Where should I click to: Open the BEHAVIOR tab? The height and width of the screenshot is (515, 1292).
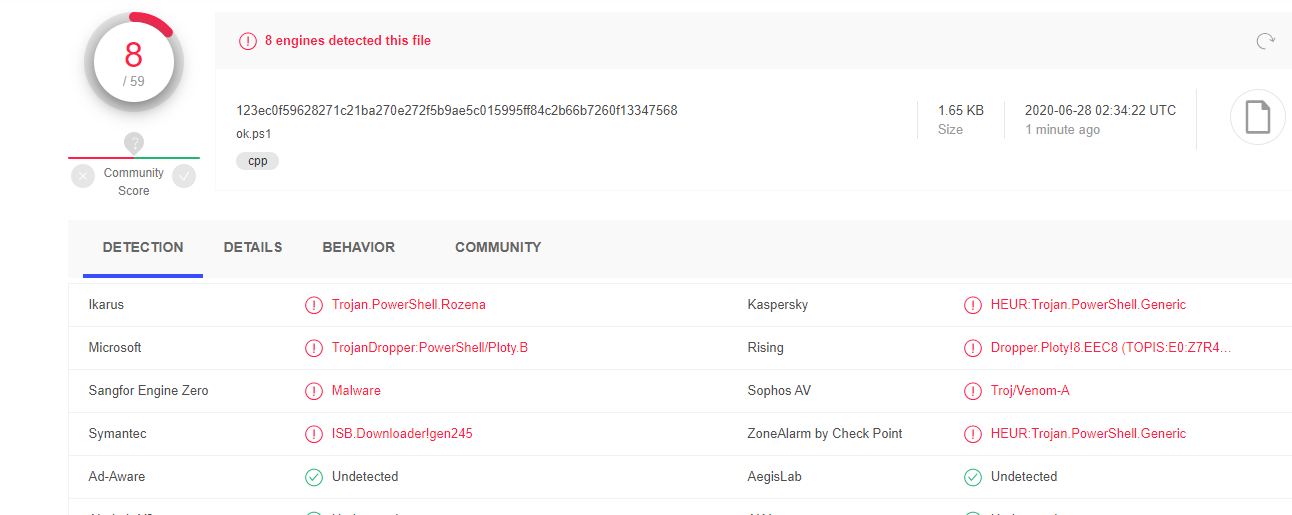(358, 247)
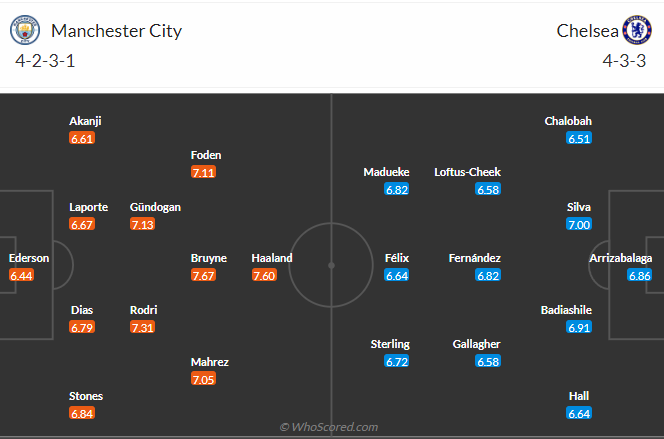The height and width of the screenshot is (439, 664).
Task: Open the Manchester City team name link
Action: coord(116,30)
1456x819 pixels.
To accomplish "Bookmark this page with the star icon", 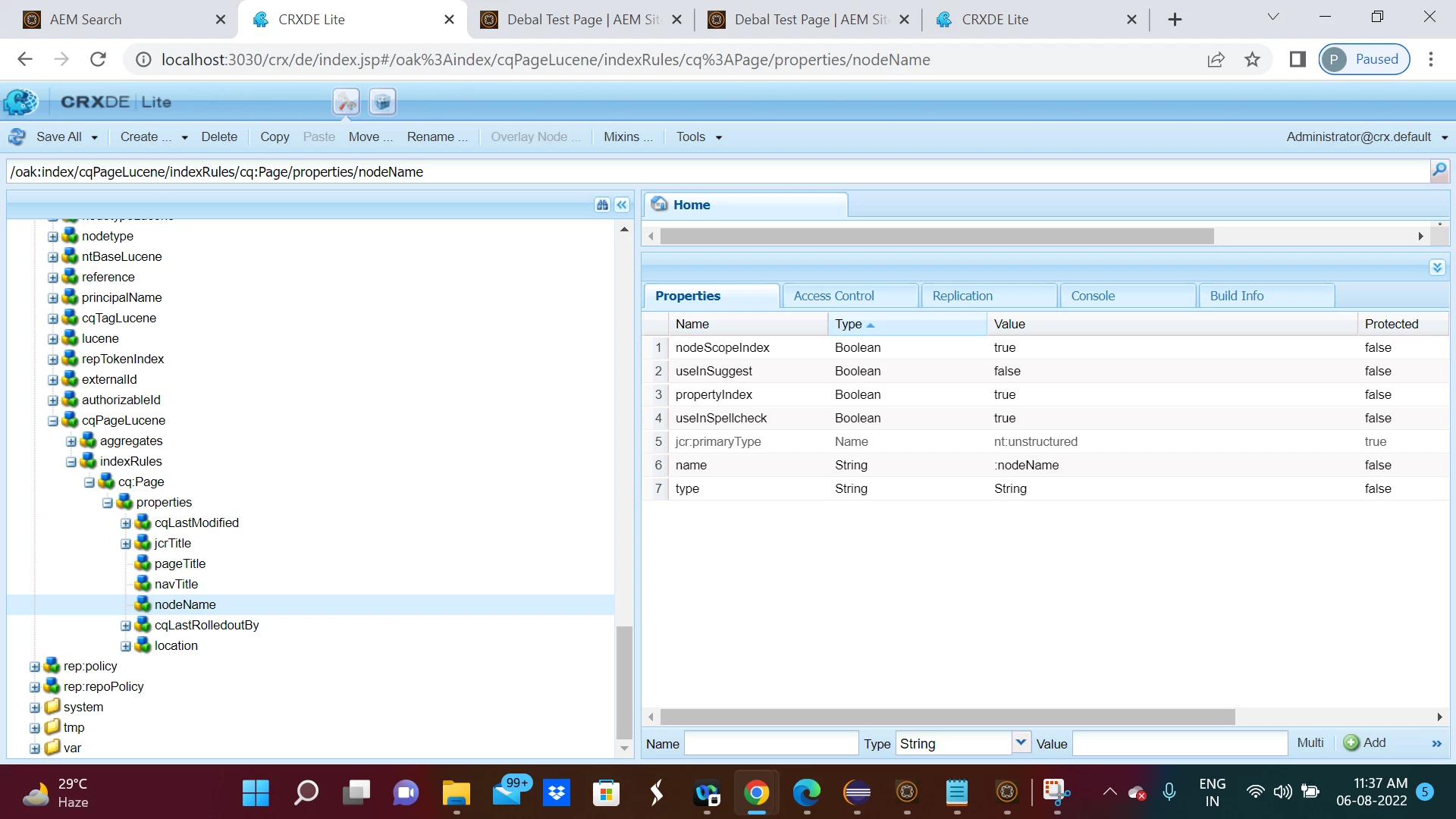I will pos(1252,59).
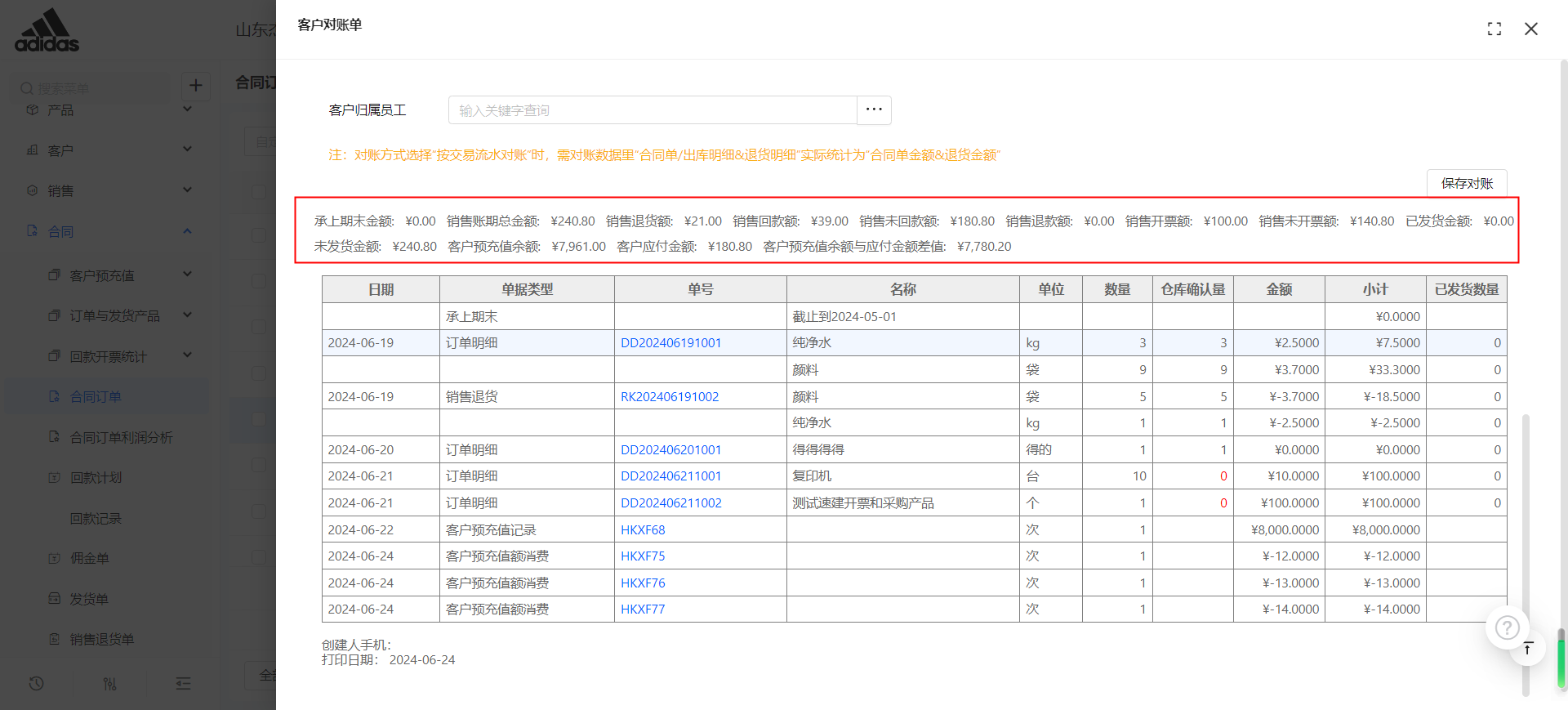Click the 保存对账 button
This screenshot has width=1568, height=710.
point(1466,183)
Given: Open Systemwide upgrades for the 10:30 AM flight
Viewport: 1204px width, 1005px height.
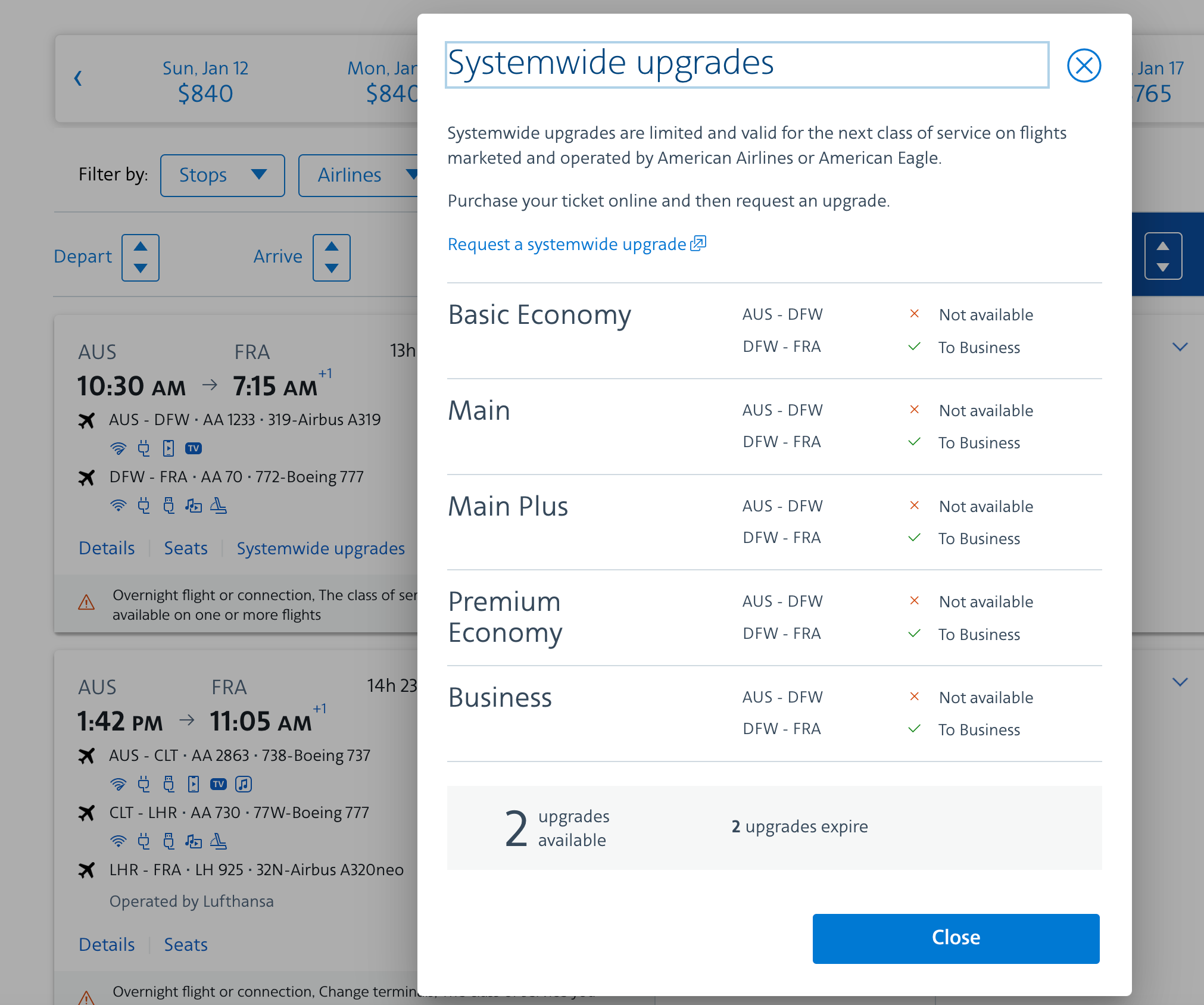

*-*-*

Exercise task: Tally the rows above that contain the string "Open", matching case exactly, and give only the resulting number.

Final answer: 3